Pearse Elliott's directorial debut is impressive, and it'll warm the cockles of the toughest of hearts, but it's ultimately far too black and white.
Audience Reviews for The Mighty Celt
A delightful, yet powerful story. Touching. Heartbreaking. Well done...really could use some subtitles, though.
Tyone McKenna portrays Donal, a Belfast teenager who lives with his single mother, Kate (Gillian Anderson) and has an after school job working for local greyhound trainer, Good Joe (Ken Stott). When Donal sees Joe preparing to kill one of the greyhounds becuase he thinks the dog will only win the races it wants to win, Donal offers to train the dog. A bond between boy and dog ensues and after naming him The Mighty Celt after a character in Irish mythology, Donal strikes a deal with Joe... he can have the dog as long as it wins three races, otherwise it belongs to Joe to do with as he wishes. Alongside this, a figure from the town's past reappears in the form of O (Robert Carlyle) and enters Donal's and Kate's lives. When Joe becomes jealous of Donal's relationship with O, he goes back on his arrangement which leads to tensions exploding between Donal, O and Joe. I found out about this film when I visited Belfast roughly 18 months ago. I went on a guided pub walk and visited one of the locations used in the film (where O and Kate go out for a drink). Once I found this out, I had to get the film and although it is a quiet drama which doesn't set out to change the world, it is a good drama. Gillian Anderson delivers another good performance as Kate and her scenes with Tyrone McKenna are believable of those of a mother and her son.

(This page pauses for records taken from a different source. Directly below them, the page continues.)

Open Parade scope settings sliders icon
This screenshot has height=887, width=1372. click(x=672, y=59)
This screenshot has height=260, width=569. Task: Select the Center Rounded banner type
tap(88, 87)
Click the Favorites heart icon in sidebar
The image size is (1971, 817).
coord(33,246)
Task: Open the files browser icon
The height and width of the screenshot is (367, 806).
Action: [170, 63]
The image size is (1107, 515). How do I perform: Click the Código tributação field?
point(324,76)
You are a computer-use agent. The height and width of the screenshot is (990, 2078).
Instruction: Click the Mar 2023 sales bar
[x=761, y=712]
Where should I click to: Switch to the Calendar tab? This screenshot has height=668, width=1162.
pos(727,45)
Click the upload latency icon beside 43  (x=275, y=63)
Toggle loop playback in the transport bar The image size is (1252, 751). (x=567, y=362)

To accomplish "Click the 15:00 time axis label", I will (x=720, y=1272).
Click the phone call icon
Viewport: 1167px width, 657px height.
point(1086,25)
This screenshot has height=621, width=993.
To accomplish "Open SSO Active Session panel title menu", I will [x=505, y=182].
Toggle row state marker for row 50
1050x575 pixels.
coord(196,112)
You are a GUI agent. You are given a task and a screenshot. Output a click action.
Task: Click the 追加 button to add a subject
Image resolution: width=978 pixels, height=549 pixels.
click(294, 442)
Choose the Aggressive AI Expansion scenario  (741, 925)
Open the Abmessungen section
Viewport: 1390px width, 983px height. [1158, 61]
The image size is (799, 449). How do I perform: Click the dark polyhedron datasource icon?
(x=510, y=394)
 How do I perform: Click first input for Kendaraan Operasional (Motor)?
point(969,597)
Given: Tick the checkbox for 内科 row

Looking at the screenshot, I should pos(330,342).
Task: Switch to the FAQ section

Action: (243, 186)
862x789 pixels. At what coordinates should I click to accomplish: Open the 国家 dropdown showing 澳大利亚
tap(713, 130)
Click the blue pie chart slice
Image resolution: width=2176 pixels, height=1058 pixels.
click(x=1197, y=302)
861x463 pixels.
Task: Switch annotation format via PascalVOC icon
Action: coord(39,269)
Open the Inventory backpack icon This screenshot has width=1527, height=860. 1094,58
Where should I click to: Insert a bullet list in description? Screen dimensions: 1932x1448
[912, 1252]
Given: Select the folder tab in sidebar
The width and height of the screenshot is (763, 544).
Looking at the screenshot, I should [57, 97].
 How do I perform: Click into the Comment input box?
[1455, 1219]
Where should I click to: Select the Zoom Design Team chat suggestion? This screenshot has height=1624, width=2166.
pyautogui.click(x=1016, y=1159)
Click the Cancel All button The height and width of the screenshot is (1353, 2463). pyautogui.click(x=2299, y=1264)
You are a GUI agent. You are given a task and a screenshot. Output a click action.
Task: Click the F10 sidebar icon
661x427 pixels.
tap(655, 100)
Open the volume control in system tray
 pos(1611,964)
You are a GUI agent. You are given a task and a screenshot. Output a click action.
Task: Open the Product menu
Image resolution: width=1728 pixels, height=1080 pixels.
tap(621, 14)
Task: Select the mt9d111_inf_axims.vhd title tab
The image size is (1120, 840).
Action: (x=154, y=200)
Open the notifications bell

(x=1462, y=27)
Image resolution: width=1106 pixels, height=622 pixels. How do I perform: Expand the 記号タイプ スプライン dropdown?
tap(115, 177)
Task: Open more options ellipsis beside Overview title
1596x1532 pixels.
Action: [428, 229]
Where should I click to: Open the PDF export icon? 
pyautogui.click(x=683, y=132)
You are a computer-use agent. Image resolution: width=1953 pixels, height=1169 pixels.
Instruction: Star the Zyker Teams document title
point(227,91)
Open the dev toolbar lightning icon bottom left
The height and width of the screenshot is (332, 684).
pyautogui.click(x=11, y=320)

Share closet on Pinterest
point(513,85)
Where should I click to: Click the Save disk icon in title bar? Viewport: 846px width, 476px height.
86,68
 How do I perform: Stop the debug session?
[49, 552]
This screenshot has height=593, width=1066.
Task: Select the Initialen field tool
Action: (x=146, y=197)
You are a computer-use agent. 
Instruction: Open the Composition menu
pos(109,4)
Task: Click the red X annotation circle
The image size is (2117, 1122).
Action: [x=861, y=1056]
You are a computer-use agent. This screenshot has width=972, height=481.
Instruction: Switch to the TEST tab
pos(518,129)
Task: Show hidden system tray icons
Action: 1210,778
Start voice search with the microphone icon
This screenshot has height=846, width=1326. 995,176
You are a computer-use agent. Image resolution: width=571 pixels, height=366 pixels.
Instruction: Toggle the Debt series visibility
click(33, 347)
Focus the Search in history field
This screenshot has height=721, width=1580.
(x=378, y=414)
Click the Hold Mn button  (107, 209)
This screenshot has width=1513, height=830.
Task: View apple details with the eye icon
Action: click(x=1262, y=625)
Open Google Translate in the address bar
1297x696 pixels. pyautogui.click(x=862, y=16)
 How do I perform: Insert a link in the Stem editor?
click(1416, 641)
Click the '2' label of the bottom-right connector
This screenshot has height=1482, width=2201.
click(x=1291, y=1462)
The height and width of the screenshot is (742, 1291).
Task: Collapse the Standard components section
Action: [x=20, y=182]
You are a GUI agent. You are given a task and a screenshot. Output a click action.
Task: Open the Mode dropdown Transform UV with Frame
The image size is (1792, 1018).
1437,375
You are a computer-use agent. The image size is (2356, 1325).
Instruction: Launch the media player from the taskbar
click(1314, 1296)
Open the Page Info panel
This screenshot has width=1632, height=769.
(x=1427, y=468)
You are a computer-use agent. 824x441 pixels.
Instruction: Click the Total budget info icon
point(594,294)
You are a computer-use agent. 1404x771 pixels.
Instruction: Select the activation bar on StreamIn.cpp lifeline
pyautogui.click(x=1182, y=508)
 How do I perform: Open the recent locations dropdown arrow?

Her scenes with Carlyle are also effective as he tries to break down the barriers of woman whose previous relationship has broken down and whose brother was killed in a paramilitary operation involving O. Robert Carlyle is solid as usual in the role of O. He underplays the character and you do see a man who has become sickened by the violence of the "Troubles" after years on the run, of a man who has basically lost touch with a world that's moved on and a man who is now at peace with himself. Ken Stott is cast as an effective antagonist in the role of Good Joe and it's apparent from the first frames of the film that Joe is anything but good and Stott is powerful in the handling of his final scenes in the film. But it's Tyrone McKenna who is the star of the film as Donal. He effectively builds an on screen rapport with all three leads and with "The Celt". As I said it's a quiet drama but a solid drama which asks a very pertinent question for today's society towards the film's conclusion, who is the braver man - the one who embraces violence or the one who walks away.